Maritime Activity Reports, Inc.

July 22, 2018

Imperial Logistics is joining a new industrial initiative as one of its founding members. The consortium is called +D (plusdecentral) and aims to build a cross-company transaction protocol bringing automation and new business models to the Supply Chain.

With this new decentralised infrastructure, it will be possible to digitize and automatically manage tasks such as transport contracts, insurance policies, tracking consignments, editing documents, settling damage claims and payment transactions.

The protocol follows an open-source approach and is designed to guarantee a smooth exchange of information and value between all the participants in the supply chain. Main technologies are Blockchain, the Internet of Things (IoT) and artificial intelligence. A chemical producer, in the role as the shipper, and Allianz Esa, in the role as the insurer, were included in an initial pilot project.

The actual job involved a transport of temperature-controlled chemicals from the shipper in Ludwigshafen to the recipient in Hildesheim. The real-time tracking of the temperature conditions was realised by IoT experts from the technology start-up Evertrace, Berlin.

The +D Supply Chain Protocol represents a new form of collaboration. In contrast to earlier approaches in Web 2.0, there is no longer any central authority that sends the data and activates the transactions.

+D provides the infrastructure for a digital agreement procedure between several independent parties – and the underlying navigation for the data streams. The blockchain technology guarantees that the data cannot be changed and is comprehensible to all the involved parties.

As a result, the contracting process, tracking consignment and conditional settlement including payments and claims management can be automatically handled without any intermediate body. Those participating in the pilot project say that they benefit from the increase in efficiency and save time because of the reduction in work required to process documents manually. Furthermore, the +D Supply Chain Protocol opens up opportunities for new business models in conjunction with artificial intelligence.

“The logistics sector has been talking about collaboration in the supply chain for decades,” says Michael Lütjann, CIO at Imperial Logistics. “However, the fear of losing expertise have often discouraged participants from collaborating in the past.
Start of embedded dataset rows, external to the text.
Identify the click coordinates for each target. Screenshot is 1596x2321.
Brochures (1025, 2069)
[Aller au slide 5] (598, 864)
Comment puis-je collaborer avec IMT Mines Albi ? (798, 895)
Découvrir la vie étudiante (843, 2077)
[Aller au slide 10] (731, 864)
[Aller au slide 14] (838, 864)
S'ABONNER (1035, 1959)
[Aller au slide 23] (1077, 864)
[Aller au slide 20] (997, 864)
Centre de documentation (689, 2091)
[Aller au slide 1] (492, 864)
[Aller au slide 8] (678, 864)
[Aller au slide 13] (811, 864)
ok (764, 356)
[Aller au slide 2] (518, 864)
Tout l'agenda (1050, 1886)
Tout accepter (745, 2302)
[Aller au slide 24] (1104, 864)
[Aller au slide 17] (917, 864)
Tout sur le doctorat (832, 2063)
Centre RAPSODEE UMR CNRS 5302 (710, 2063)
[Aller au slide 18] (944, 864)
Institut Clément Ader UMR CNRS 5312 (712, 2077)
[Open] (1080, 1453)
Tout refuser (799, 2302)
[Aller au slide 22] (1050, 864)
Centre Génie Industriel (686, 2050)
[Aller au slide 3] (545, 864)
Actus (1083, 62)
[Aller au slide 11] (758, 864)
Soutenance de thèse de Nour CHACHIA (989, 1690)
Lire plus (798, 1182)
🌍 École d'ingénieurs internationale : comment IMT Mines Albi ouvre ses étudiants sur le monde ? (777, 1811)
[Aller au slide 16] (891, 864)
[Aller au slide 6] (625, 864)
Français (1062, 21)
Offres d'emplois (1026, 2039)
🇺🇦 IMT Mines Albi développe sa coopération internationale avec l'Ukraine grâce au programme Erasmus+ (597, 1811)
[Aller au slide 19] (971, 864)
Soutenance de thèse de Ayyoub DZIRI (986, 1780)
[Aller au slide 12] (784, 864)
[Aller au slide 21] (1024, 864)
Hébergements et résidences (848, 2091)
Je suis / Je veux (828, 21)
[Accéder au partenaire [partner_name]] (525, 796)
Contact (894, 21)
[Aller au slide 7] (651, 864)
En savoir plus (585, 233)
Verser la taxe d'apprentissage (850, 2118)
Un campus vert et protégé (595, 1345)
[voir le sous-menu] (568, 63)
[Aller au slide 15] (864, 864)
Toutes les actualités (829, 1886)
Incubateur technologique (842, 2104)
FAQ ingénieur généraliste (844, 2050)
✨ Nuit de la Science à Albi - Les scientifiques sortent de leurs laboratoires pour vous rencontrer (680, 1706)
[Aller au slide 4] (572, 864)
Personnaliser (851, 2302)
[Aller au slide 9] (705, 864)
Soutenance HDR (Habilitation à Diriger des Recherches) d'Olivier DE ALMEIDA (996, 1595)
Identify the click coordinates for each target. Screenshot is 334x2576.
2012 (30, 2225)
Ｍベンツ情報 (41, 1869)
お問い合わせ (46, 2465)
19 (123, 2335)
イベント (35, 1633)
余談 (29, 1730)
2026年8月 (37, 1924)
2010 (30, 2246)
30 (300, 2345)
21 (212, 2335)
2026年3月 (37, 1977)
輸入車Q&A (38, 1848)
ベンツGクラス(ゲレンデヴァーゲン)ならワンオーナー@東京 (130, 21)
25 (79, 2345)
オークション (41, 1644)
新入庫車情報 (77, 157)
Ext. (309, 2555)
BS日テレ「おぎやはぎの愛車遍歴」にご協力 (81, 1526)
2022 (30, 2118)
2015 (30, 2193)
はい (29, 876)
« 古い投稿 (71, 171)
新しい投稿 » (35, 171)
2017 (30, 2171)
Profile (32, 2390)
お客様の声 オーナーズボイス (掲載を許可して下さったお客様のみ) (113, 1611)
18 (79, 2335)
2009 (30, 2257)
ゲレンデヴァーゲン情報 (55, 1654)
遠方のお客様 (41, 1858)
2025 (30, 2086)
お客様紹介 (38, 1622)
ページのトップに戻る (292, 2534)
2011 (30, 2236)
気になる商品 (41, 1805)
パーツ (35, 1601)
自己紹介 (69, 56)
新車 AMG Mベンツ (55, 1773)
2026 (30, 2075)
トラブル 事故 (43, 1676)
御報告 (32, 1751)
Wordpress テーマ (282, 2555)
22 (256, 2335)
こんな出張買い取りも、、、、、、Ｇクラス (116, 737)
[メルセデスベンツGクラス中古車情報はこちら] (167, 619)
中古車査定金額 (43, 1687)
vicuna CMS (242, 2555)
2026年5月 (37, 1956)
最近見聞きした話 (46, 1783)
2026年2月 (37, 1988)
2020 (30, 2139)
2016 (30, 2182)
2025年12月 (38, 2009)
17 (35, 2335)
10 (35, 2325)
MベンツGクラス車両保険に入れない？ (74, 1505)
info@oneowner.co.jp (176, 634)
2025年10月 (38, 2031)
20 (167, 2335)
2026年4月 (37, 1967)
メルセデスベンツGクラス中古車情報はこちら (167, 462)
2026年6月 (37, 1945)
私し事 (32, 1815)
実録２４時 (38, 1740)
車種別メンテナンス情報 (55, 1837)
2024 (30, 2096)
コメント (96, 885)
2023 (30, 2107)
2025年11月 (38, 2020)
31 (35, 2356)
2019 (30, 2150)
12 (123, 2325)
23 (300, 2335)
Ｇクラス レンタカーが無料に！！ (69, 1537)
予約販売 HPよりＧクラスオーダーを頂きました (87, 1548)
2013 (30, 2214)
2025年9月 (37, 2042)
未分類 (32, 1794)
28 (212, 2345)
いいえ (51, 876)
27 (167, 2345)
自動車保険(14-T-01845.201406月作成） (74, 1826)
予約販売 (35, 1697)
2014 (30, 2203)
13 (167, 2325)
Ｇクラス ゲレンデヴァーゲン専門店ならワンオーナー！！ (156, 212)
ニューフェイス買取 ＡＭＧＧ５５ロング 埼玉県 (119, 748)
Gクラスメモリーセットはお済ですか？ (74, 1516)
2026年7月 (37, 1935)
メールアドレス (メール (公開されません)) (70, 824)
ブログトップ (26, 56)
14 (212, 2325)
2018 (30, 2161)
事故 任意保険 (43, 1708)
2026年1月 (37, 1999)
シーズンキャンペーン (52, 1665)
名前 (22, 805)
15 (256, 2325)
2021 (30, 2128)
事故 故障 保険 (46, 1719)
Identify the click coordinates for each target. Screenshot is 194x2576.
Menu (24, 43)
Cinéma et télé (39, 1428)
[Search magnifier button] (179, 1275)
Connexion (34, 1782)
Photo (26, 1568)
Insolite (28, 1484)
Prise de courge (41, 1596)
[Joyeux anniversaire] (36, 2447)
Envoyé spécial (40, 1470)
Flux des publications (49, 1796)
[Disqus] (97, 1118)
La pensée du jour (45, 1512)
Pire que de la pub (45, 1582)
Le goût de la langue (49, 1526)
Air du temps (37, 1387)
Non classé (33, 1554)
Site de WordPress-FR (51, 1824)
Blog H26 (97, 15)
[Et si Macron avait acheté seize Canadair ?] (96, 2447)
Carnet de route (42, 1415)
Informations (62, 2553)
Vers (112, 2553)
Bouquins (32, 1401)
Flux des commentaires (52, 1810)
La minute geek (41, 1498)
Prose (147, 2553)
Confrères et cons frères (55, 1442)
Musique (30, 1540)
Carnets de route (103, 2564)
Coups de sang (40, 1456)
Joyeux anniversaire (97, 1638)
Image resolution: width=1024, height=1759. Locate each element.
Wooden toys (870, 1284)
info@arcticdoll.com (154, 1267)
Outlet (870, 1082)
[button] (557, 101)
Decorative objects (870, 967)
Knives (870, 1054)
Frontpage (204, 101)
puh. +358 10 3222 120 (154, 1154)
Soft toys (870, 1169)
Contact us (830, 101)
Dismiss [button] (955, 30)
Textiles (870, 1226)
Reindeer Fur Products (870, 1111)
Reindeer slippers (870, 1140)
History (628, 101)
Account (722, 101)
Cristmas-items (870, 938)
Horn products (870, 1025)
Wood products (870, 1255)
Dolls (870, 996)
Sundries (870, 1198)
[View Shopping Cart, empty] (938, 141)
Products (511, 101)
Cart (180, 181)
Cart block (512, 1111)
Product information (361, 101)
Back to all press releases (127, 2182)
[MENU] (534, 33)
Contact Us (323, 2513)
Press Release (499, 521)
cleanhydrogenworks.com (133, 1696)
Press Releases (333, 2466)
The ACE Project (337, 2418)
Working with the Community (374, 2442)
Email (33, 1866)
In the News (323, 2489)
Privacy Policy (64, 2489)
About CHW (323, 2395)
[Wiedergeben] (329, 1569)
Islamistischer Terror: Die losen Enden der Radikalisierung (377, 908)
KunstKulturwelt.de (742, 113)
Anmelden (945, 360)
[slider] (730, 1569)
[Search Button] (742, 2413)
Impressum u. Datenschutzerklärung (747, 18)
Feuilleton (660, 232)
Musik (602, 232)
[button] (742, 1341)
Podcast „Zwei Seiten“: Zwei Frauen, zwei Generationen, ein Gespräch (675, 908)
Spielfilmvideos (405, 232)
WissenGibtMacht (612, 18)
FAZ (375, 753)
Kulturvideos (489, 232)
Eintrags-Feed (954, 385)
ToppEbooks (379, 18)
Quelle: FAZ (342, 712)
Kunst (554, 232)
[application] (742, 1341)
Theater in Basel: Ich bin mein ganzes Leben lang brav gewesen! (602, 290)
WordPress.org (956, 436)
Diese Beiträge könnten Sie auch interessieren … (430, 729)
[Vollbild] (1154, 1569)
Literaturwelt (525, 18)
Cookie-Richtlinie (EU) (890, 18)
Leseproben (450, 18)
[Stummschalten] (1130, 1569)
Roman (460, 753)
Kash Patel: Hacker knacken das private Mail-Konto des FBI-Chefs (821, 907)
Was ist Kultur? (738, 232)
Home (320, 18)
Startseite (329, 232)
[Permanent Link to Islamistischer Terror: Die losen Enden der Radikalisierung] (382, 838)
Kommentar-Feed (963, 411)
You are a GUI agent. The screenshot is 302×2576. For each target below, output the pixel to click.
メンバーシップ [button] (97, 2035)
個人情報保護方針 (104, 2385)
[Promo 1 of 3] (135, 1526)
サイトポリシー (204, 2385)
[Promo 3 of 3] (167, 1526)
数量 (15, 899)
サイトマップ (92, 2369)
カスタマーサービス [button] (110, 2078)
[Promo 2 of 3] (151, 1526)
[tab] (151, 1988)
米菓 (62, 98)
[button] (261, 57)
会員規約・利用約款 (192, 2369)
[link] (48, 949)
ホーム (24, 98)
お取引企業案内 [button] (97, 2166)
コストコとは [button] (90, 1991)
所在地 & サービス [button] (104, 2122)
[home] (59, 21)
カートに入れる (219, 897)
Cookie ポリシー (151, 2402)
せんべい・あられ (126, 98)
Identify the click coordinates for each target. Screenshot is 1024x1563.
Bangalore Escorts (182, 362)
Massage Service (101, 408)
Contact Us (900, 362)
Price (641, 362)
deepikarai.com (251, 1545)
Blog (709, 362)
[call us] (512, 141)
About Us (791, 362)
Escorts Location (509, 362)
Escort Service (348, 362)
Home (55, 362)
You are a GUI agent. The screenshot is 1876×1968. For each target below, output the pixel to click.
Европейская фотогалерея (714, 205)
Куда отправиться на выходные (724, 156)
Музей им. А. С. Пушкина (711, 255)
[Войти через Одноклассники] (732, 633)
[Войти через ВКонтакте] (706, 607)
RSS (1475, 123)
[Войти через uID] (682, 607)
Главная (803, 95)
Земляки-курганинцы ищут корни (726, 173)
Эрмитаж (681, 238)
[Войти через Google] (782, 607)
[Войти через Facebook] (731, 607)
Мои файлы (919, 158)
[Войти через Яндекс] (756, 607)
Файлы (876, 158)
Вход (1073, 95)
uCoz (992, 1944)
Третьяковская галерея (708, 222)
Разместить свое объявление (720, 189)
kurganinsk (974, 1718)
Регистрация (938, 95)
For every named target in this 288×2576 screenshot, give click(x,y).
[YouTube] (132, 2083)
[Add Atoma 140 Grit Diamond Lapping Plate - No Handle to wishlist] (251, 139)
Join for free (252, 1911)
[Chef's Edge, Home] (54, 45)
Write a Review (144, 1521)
In addition, central platforms turned out to be far from ideal for the complex flow of information,” Lütjann adds.

The sector now has a collaboration model in the form of the +D Supply Chain Protocol, which really deserves its name, because all those involved benefit to the same degree and nobody needs to fear any loss of control or the dominance of individual parties because it only uses a shared infrastructure,” Lütjann explains.

He is convinced that those who just pay attention to their own competitive advantages will not enjoy any benefits in the decentralised Web 3.0, but those who can add substantial value added to their “industrial ecosystem”. As a neutral entity, +D is open to further partnerships aimed at the joint development of the common Supply Chain infrastructure.